§ Problem statement: Find the line below with "Click the Dropbox logo icon" and the line with "Open the Writing section". Output them and the lines between, exactly, but not the pictures.

Dataset entries
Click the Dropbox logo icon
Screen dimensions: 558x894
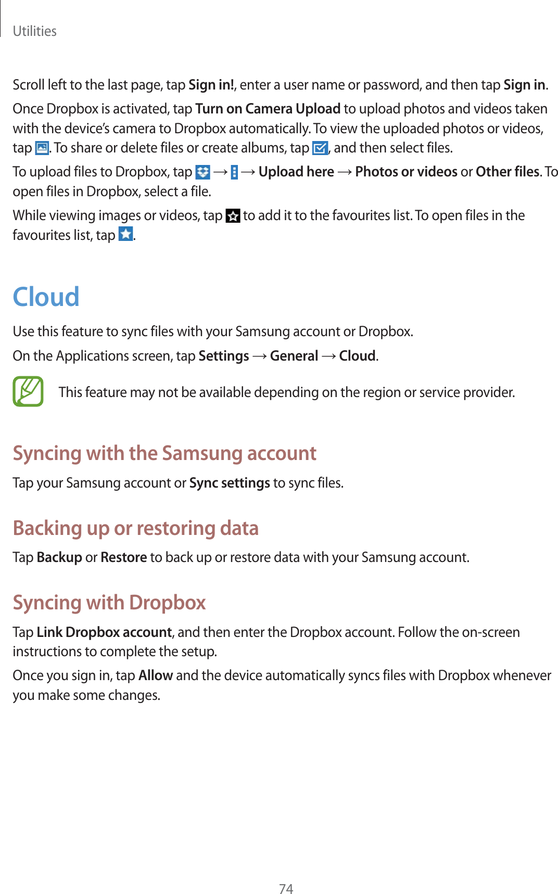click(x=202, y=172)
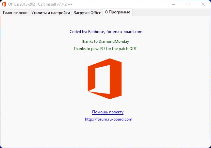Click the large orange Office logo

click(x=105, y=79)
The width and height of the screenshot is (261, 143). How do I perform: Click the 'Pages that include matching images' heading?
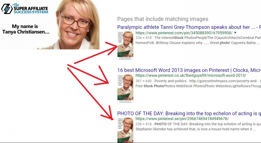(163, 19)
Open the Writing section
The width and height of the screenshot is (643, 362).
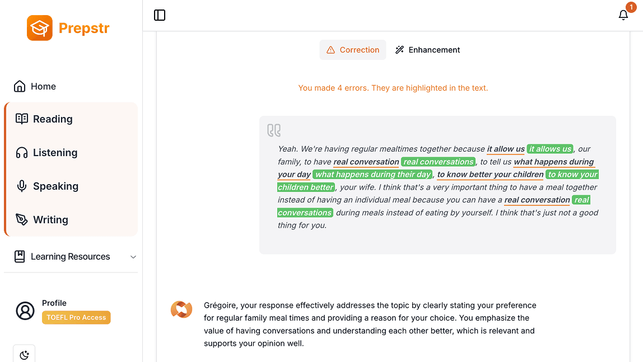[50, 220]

...

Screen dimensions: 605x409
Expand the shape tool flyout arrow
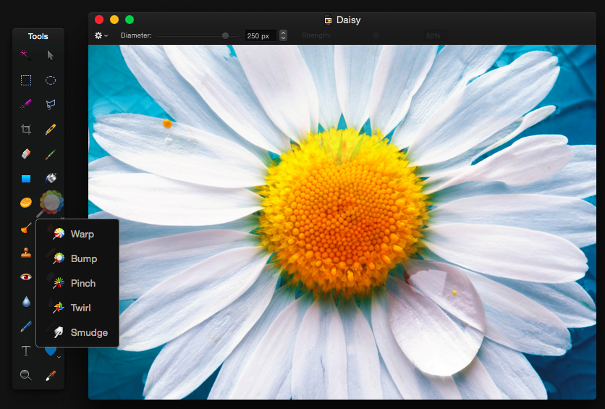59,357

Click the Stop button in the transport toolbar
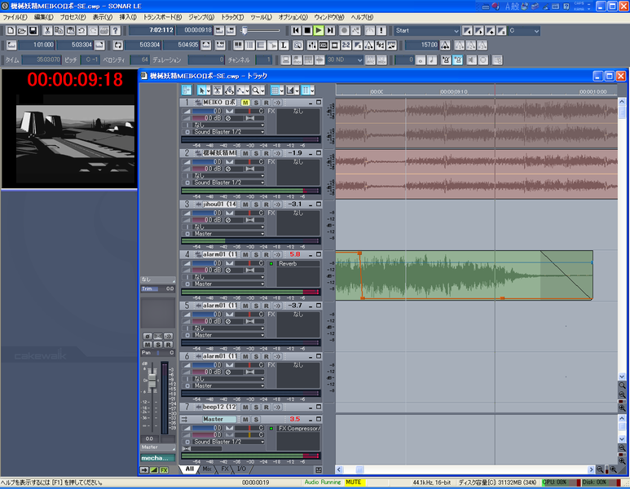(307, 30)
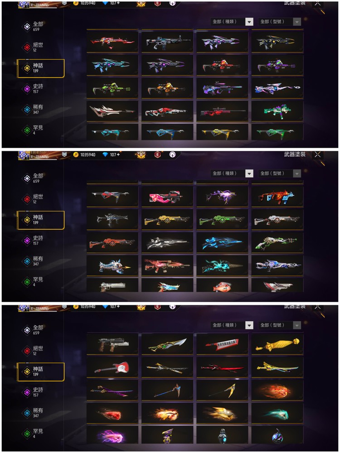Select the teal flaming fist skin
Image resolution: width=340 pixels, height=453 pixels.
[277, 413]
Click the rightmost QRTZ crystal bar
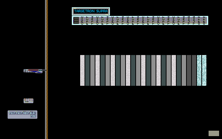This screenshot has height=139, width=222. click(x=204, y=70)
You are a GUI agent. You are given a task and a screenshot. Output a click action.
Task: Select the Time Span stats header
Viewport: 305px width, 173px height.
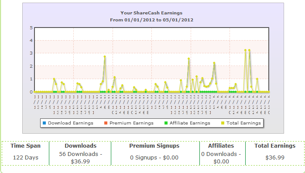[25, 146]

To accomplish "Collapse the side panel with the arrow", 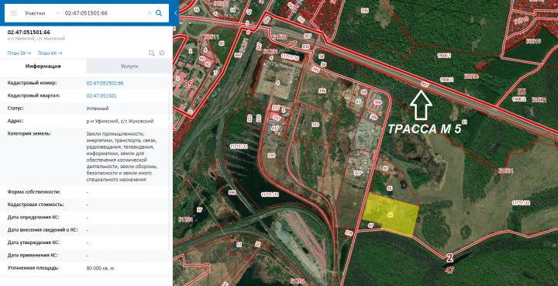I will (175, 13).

§ Task response:
Click the Dropbox logo icon
Screen dimensions: 558x894
click(x=202, y=172)
Click the large orange Office logo

click(x=105, y=79)
The width and height of the screenshot is (261, 143). How do I perform: Click the 'Pages that include matching images' heading?
(163, 19)
Open the Writing section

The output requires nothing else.